* TESTO SELEZIONATO
____
Due magnifici novantenni e una ‘debuttante’
di Luciano Uggè (per Eva Jospin, collaborazione di Simona Frigerio)
Galleria Continua, a San Gimignano, riallestisce gli spazi dell’ex cinema, di piazza della Cisterna e dell’Arco dei Becci con tre personali, di cui due retrospettive dedicate a Michelangelo Pistoletto e a Carlos Cruz-Diez – Maestri indiscussi del Novecento.
Ma prima di raccontarvi la Op & Kinetic Art dell’artista venezuelano di nascita e francese di adozione, e i 90 anni di arte/vita di uno tra gli artefici dell’Arte Povera, è doveroso iniziare dalla ‘new entry’, ossia Eva Jospin – le cui opere si caratterizzano tutte per un uso più o meno pregnante di cartone, filo da ricamo e gesso.
Vedute è il titolo della prima personale di Eva Jospin presso Galleria Continua. Una ‘selva’ in cui Jospin dice di essersi persa – come nell’incipit dantesco – 15 anni fa, la tematica intorno cui ruota la produzione in mostra. Ma se il cartone è il materiale naturalmente elettivo per ritrarre, in un altorilievo molto suggestivo, un intrico di rami spogli e alti fusti (Forêt, 2023, cartone e legno), sono i ricami e i calchi in gesso che dovrebbero trasfondere le nostre suggestioni anche verso orizzonti più ampi.
Il trittico, in particolare (Stratification, 2023, resina acrilica e gesso), quasi un boccioniano Stati d’animo, pare spostare il baricentro semantico dalla grotta di stalattiti a un’antropomorfizzazione crescente che suggerisce vaghe ombre e figure umane della medesima (in)consistenza della grotta che le ospita. Eppure è la stessa Jospin, intervistata, a negarlo. Secondo lei ogniqualvolta l’essere umano ravvede delle forme, subito le riconduce alla figura umana mentre la sua ricerca è propriamente e puramente incentrata sulla grotta e la sua mineralità. Ma qui, quella stessa ricerca pare cristallizzarsi invece di librarsi.
Jospin racconta, inoltre, che ciò che le interessa è la ‘stratificazione’ e per rendere la sua selva, che non vuole essere semplicemente una rappresentazione fotografica, il ricamo (altro medium prediletto) le serve per coniugare il bisogno di tridimensionalità con una fascinazione verso la rappresentazione della foresta tipica dell’arazzo. Così, «partendo dai disegni» – come spiega durante la vernice – che lei tratteggia con una successione di sottili linee orizzontali, ricama il suo ‘arazzo’ utilizzando il filo come se fosse un lapis, che però le dovrebbe permettere di restituire (si veda Galleria, 2023, ricamo in filo di seta su tela di seta e cornice in cartone) sia il colore e la materialità dell’arazzo sia questa sua minuziosa visione ‘stratificata’ della selva, fortemente orizzontale. Una sedimentazione ideale del divenire – nel tempo e nello spazio.
____
[Voci di dati estratte]
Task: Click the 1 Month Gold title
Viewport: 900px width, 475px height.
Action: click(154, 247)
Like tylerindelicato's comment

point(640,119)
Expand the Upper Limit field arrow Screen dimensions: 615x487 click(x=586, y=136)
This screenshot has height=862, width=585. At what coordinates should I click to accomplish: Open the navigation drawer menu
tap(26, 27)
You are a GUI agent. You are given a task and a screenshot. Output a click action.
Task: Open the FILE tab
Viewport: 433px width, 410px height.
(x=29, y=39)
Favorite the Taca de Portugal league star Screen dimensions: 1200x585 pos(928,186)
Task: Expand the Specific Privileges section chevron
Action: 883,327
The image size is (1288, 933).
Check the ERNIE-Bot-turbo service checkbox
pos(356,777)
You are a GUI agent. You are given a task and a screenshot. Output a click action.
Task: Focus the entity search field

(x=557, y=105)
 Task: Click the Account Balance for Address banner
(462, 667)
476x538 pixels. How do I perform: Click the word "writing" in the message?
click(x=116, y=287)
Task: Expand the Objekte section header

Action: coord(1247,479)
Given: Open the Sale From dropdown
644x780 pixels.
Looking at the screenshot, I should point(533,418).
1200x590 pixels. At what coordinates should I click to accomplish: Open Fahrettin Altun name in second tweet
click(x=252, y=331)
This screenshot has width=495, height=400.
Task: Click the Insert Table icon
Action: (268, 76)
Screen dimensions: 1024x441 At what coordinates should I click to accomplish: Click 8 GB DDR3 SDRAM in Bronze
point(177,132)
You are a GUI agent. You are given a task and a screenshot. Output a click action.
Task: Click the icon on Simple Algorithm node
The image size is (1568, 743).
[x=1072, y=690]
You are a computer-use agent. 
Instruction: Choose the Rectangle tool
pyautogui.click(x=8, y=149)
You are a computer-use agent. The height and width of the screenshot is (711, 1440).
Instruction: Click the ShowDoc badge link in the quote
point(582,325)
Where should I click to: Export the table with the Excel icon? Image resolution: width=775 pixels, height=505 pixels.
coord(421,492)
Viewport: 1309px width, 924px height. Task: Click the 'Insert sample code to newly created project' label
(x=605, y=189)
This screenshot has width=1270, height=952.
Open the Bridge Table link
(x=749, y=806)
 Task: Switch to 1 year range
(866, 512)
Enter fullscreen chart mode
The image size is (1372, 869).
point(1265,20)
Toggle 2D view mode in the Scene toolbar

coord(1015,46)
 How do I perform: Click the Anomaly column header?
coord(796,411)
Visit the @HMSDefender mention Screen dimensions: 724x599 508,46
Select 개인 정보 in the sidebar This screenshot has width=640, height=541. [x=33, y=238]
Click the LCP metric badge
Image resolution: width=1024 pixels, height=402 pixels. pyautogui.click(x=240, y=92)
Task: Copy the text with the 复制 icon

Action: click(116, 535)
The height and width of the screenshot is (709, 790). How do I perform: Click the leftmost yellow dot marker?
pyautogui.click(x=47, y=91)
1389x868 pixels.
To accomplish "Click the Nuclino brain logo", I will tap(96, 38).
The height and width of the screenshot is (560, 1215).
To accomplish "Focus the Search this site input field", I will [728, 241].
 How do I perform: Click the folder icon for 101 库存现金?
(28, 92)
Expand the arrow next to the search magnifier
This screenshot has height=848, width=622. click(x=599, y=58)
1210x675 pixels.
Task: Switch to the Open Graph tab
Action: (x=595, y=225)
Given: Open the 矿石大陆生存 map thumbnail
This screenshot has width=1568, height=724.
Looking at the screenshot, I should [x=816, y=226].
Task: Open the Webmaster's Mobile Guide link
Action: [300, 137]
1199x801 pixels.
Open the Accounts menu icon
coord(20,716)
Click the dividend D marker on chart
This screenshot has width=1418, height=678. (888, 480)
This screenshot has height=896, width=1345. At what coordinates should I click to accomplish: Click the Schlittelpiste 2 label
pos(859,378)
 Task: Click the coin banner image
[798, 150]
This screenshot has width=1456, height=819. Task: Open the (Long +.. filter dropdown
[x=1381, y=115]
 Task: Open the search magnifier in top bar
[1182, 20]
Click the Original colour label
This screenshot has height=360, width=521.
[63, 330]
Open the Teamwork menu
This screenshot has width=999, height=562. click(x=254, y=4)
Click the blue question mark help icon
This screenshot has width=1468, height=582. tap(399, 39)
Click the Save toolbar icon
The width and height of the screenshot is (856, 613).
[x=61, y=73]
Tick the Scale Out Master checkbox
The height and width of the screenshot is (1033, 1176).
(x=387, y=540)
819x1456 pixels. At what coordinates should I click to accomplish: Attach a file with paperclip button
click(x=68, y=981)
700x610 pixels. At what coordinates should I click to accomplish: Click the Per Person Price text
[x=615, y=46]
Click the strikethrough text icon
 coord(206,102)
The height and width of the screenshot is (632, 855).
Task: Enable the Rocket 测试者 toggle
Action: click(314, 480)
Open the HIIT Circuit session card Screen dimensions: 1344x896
____
* CONSEGNE
1. In base al testo selezionato, perché Eva Jospin ricorre al ricamo per rendere la sua selva? Rispondi con una, due o tre frasi.
2. Per favore, prosegui la recensione della mostra di Galleria Continua a San Gimignano a partire dall'ultima frase riportata.

* RISPOSTE ATTESE
1. Secondo quanto racconta la stessa Jospin, il ricamo le serve per coniugare il bisogno di tridimensionalità con la fascinazione verso la rappresentazione della foresta tipica dell'arazzo. Partendo dai disegni e usando il filo come un lapis, intende restituire sia il colore e la materialità dell'arazzo sia la sua visione "stratificata" della selva, che non vuole essere una semplice rappresentazione fotografica.

2.
I risultati, al momento, sono ancora ambivalenti. Mentre il cartone è pienamente padroneggiato, i calchi e il ricamo paiono non creare una corresponsione o affinità elettiva tra materia trattata concettualmente e materia utilizzata praticamente. Manca qualcosa o, al contrario, vi è sovrabbondanza di aspirazione.
Passiamo a Carlos Cruz-Diez, per il quale potremmo utilizzare come sottotitolo alla bella personale di Galleria Continua, ‘tra armonia e matematica’.
Giochi di luce e ottici: Cruz-Diez regala al pubblico un tuffo nelle sollecitazioni artistiche degli anni 60 con un qualcosa in più, oltre al piacere del to play, una multisensorialità spesso voluttuosa e tattile.
Ma analizziamo insieme alcune tra le sue istanze e opere, grazie anche al fatto che sono presenti in mostra vari documenti dell’archivio personale dell’artista, il quale svela la volontà di inventare un nuovo linguaggio in cui sia il colore il vero protagonista della sua sublimazione espressiva, o come scriveva lui stesso: “il colore non ha bisogno della forma per manifestarsi”. Eppure persino nelle sue stampe la forma torna prepotentemente alla ribalta sebbene cangiante a seconda della prospettiva dalla quale la osserviamo. Una forma illusionisticamente tridimensionale, prospettica, profondamente suadente – che respinge o attrae a seconda dell’opera ma anche della scelta della tonalità utilizzata perché se il rosso ha sempre una qualità tattile vellutata e accogliente, gli azzurri paiono riportare le geometrie in primo piano, frammentando la nostra prospettiva in una sovrapposizione lineare irriducibile e dinamica.
Non solo. Particolarmente in Physichromie 1843 (2013, chromography su alluminio con inserti di plastica), nella saletta di destra sul retro del palco, i colori cangianti accentuano la consistenza materica quasi ci si trovasse di fronte – qui sì – a un opulento arazzo seicentesco. Il rosso fiammeggiante, rubensiano, domina con la sua morbidezza calda e avvolgente, mentre le tonalità fredde che emergono, se l’occhio del visitatore sposta la propria prospettiva, mettono in mostra un’opera capace di assumere qualità metalliche e che accentuano le sue geometrie regolari.
Sensoriale, in una parola, la ricerca di Cruz-Diez che indaga la singolarità, unicità e caducità della percezione umana.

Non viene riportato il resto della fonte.